RECORDED INFORMATION Block Start

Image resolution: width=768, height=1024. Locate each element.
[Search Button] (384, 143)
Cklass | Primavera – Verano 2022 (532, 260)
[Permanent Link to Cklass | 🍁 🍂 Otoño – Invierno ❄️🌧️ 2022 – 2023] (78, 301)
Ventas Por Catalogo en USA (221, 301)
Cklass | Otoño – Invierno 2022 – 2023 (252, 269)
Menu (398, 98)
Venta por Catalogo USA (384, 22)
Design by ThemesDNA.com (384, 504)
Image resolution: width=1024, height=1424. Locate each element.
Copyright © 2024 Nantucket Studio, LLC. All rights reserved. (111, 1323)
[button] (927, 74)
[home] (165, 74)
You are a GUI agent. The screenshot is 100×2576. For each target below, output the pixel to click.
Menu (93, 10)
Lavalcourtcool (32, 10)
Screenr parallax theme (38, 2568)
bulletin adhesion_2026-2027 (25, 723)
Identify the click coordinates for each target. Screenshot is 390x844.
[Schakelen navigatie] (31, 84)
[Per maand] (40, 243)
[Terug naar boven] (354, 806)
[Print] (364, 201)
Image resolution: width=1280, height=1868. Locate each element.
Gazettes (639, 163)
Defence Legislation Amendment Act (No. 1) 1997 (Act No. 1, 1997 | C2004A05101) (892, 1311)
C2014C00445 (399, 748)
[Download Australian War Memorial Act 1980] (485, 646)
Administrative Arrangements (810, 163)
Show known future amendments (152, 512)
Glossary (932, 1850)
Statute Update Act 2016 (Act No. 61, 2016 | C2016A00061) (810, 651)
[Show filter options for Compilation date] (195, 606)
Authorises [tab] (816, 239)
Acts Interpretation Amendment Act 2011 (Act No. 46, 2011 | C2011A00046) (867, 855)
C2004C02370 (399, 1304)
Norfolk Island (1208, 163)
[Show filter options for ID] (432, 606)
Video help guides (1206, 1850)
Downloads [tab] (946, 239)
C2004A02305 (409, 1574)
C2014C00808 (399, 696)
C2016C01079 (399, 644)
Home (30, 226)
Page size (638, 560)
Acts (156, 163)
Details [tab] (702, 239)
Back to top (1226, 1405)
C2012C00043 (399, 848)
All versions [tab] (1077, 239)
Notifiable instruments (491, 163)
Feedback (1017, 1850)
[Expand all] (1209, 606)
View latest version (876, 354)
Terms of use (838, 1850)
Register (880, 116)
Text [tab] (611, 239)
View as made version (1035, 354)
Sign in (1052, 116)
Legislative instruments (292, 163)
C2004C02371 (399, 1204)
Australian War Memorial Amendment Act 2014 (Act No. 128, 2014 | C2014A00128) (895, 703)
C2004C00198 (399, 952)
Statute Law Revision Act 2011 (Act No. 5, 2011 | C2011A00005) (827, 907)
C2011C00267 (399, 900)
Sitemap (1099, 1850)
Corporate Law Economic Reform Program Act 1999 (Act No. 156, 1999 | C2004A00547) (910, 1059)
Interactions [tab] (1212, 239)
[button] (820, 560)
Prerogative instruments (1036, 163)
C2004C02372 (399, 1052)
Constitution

RECORDED INFORMATION Block End

◆ ASSIGNED TASK: All lines above from the one holding "[Permanent Link to" to the one holding "Authorises [tab] (816, 239)", inclusive, are to be copied exactly; no other line is wanted.

◆ YOUR SOLUTION:
[Permanent Link to Cklass | 🍁 🍂 Otoño – Invierno ❄️🌧️ 2022 – 2023] (78, 301)
Ventas Por Catalogo en USA (221, 301)
Cklass | Otoño – Invierno 2022 – 2023 (252, 269)
Menu (398, 98)
Venta por Catalogo USA (384, 22)
Design by ThemesDNA.com (384, 504)
Image resolution: width=1024, height=1424. Locate each element.
Copyright © 2024 Nantucket Studio, LLC. All rights reserved. (111, 1323)
[button] (927, 74)
[home] (165, 74)
You are a GUI agent. The screenshot is 100×2576. For each target below, output the pixel to click.
Menu (93, 10)
Lavalcourtcool (32, 10)
Screenr parallax theme (38, 2568)
bulletin adhesion_2026-2027 (25, 723)
Identify the click coordinates for each target. Screenshot is 390x844.
[Schakelen navigatie] (31, 84)
[Per maand] (40, 243)
[Terug naar boven] (354, 806)
[Print] (364, 201)
Image resolution: width=1280, height=1868. Locate each element.
Gazettes (639, 163)
Defence Legislation Amendment Act (No. 1) 1997 (Act No. 1, 1997 | C2004A05101) (892, 1311)
C2014C00445 (399, 748)
[Download Australian War Memorial Act 1980] (485, 646)
Administrative Arrangements (810, 163)
Show known future amendments (152, 512)
Glossary (932, 1850)
Statute Update Act 2016 (Act No. 61, 2016 | C2016A00061) (810, 651)
[Show filter options for Compilation date] (195, 606)
Authorises [tab] (816, 239)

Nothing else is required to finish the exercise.